# TASK INPUTS
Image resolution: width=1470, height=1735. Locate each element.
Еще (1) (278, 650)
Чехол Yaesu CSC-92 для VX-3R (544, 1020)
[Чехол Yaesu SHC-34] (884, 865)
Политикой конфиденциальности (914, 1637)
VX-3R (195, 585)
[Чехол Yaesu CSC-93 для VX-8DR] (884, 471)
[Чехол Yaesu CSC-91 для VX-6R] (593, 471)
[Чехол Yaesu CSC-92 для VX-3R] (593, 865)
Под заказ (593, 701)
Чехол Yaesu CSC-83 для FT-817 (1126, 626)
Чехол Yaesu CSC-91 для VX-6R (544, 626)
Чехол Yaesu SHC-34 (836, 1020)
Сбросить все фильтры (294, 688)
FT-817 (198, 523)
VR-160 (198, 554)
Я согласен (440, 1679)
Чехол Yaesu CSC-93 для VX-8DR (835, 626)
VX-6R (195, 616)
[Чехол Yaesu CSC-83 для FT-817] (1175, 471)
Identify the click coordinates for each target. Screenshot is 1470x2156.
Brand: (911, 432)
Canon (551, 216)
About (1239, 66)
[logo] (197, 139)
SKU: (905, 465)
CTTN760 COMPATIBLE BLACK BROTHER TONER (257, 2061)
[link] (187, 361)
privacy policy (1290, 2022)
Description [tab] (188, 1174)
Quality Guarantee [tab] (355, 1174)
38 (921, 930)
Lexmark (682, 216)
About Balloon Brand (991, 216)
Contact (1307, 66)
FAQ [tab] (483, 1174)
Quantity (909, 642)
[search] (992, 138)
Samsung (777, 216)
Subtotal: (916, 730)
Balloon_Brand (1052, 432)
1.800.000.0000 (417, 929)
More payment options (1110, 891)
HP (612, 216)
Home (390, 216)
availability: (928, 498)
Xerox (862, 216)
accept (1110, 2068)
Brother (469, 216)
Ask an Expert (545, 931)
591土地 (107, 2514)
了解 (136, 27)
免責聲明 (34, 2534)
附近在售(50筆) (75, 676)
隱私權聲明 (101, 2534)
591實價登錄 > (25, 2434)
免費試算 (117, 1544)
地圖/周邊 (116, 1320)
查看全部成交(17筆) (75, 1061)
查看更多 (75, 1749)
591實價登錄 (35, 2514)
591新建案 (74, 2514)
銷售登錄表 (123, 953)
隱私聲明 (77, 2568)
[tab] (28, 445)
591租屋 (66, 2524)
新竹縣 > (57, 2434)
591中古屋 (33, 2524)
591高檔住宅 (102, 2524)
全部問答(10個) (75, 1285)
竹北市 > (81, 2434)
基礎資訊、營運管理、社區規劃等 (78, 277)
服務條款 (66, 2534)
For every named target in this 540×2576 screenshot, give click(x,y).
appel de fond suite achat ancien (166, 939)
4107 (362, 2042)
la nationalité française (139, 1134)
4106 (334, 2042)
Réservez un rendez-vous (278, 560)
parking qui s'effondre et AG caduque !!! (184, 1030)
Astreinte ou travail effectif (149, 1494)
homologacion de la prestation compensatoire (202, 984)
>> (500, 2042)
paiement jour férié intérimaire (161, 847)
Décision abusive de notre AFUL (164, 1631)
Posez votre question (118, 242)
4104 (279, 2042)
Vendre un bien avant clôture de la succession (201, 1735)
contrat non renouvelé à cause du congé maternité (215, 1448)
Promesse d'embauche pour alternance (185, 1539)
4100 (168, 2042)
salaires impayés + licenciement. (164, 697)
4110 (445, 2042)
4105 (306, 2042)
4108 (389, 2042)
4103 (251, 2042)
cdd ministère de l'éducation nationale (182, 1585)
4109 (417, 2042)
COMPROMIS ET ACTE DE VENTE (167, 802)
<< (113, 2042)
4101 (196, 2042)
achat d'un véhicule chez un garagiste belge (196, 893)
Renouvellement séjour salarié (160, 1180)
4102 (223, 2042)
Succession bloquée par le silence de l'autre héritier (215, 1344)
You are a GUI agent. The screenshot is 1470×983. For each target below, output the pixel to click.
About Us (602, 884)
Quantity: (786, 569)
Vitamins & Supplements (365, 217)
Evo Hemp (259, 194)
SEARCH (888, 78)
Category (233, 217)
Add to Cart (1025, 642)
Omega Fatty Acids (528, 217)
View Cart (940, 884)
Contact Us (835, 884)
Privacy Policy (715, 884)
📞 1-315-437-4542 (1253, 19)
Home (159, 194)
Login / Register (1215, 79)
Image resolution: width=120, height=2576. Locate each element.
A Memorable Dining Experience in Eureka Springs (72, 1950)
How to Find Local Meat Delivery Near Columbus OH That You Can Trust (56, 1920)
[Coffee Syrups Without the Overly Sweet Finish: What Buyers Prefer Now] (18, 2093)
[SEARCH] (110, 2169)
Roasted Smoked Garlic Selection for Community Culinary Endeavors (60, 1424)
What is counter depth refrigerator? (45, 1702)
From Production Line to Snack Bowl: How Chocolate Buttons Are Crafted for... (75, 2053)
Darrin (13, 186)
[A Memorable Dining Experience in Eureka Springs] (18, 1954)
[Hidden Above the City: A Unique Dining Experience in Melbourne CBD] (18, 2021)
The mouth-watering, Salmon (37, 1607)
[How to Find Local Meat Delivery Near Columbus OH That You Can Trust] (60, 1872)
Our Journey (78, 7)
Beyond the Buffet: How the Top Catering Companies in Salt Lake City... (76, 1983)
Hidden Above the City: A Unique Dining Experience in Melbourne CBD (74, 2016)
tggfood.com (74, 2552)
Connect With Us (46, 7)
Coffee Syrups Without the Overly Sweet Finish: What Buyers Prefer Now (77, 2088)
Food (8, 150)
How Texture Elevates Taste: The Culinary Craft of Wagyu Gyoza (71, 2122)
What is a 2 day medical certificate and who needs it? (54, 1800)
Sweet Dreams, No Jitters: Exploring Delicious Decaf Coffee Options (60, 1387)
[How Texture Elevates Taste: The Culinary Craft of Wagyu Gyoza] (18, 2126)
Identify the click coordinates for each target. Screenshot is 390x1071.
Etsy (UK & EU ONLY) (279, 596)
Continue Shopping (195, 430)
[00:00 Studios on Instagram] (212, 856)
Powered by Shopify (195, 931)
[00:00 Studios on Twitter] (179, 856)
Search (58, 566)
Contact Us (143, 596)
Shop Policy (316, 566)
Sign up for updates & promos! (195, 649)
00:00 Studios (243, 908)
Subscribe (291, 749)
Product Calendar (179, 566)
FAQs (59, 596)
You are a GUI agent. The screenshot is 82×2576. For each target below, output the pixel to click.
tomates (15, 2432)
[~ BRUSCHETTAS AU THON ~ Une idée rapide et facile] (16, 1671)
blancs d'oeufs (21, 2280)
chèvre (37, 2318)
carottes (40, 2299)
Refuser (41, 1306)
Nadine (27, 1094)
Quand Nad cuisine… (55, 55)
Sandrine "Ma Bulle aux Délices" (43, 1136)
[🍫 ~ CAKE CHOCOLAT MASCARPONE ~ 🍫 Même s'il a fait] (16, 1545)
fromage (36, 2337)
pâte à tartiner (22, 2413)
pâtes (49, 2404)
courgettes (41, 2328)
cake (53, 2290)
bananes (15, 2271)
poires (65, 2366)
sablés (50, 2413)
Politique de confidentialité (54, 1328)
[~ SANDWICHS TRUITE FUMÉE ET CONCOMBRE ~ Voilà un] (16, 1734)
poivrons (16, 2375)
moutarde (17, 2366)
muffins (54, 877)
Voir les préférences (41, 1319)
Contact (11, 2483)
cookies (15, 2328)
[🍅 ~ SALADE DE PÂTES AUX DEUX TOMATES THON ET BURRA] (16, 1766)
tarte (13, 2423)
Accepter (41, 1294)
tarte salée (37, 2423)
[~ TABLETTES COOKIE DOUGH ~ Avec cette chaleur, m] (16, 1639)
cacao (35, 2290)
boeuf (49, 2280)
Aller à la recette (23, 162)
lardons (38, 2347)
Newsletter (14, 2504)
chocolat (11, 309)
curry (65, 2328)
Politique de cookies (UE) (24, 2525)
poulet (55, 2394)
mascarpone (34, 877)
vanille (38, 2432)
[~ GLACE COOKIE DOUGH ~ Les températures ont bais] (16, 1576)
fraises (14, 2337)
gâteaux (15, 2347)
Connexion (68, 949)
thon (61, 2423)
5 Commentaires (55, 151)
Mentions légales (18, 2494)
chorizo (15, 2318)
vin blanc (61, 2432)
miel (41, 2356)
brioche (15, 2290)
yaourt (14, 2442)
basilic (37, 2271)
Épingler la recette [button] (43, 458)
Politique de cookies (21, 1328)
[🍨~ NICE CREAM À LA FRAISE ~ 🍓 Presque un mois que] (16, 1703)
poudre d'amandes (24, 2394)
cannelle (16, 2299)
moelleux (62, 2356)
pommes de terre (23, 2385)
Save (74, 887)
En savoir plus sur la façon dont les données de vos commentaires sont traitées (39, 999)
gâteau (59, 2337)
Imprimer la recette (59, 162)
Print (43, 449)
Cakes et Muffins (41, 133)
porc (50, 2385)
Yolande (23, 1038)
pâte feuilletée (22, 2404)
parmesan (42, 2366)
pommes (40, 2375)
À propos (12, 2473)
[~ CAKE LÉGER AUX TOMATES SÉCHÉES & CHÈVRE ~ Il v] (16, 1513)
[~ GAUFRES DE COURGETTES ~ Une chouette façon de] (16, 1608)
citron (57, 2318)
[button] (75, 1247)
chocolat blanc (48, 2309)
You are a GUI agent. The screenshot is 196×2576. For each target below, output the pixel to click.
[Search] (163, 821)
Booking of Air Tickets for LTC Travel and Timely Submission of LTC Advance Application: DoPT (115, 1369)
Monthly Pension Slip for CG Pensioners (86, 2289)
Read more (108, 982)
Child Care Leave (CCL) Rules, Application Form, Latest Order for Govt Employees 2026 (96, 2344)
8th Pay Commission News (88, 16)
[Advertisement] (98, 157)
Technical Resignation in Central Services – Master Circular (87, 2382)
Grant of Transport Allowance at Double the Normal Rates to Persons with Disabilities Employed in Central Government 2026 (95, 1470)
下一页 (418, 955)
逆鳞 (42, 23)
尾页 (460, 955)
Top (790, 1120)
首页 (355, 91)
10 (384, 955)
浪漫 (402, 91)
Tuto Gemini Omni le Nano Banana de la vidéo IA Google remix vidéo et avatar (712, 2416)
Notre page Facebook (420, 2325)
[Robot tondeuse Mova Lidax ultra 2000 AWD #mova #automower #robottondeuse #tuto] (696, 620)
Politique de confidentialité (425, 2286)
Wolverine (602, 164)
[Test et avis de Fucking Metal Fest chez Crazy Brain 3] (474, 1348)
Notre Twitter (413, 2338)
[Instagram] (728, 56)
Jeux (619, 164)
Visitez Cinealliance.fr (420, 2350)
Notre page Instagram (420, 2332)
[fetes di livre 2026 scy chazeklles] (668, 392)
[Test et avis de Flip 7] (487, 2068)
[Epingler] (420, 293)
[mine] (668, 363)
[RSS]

# EXERCISE BRIEF
Where does "agent" appear in the listing? Show every line that has it.

# COMPLETED TASK
You are a GUI agent. The screenshot is 1470×983. For each target below, output the pixel to click.
You are a GUI agent. The screenshot is 82×2576. For each target below, output the pixel to click.
You are a GUI agent. The screenshot is 196×2576. For each target below, output the pixel to click.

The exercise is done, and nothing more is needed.